Return only the lines of the listing below that run from the line with "Datenschutzerklärung (92, 1449)" through the line with "Details zeigen", both ends included, exactly as written.

# EXERCISE INPUTS
BEGIN

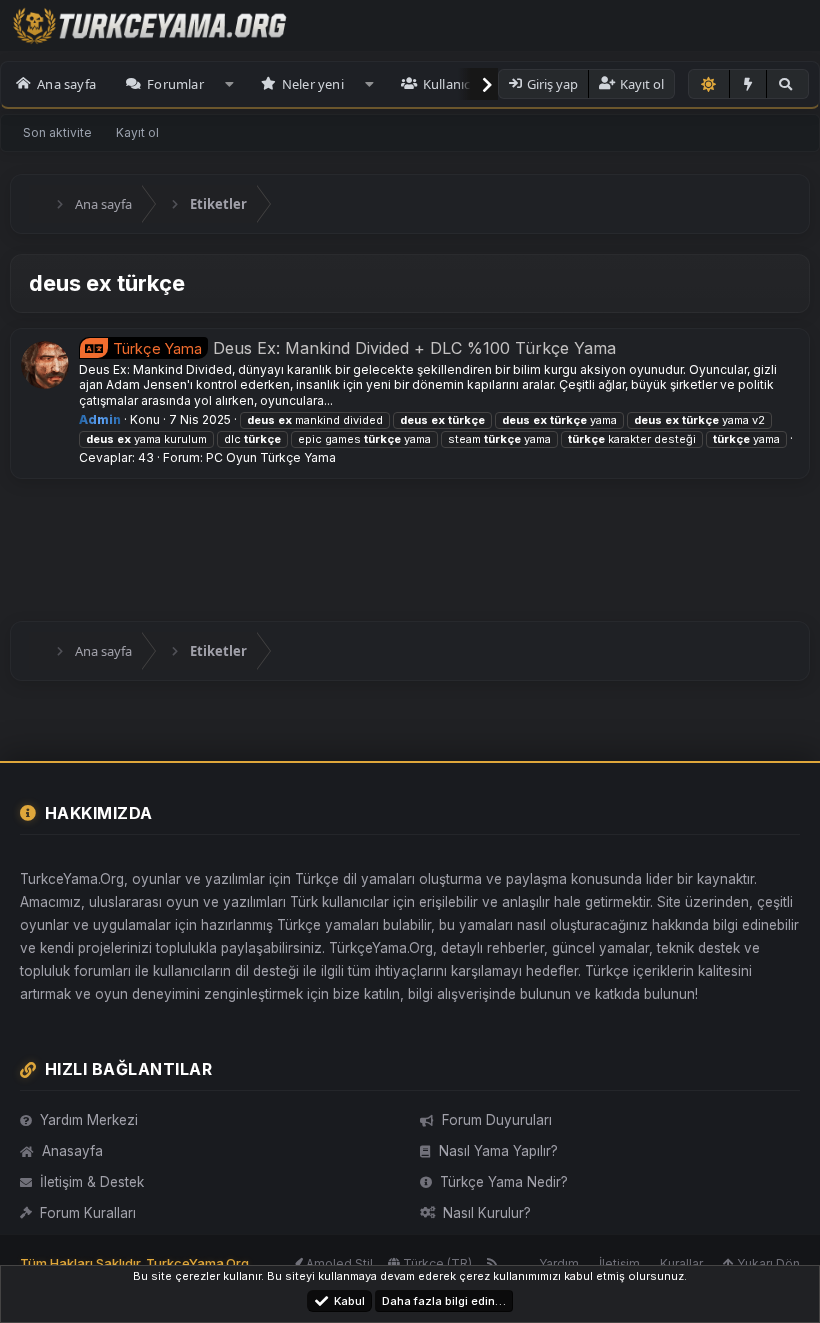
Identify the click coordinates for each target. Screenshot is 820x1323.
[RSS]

END
BEGIN

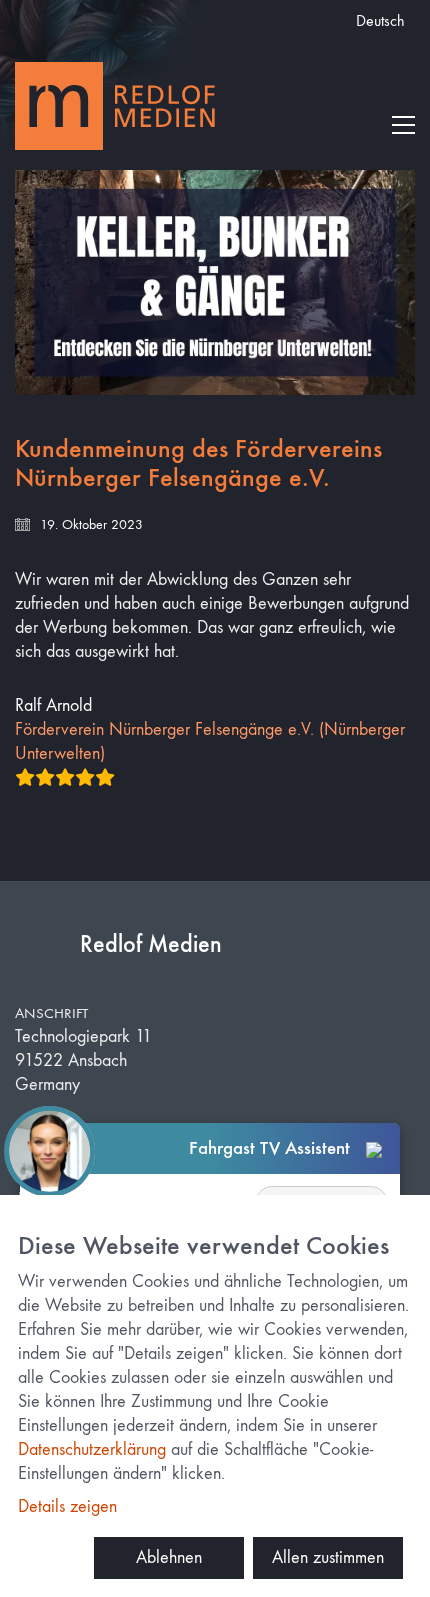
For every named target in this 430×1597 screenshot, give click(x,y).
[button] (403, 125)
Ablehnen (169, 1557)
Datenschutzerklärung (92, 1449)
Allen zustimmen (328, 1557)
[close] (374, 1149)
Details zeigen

END

# EXPECTED OUTPUT
Datenschutzerklärung (92, 1449)
Allen zustimmen (328, 1557)
[close] (374, 1149)
Details zeigen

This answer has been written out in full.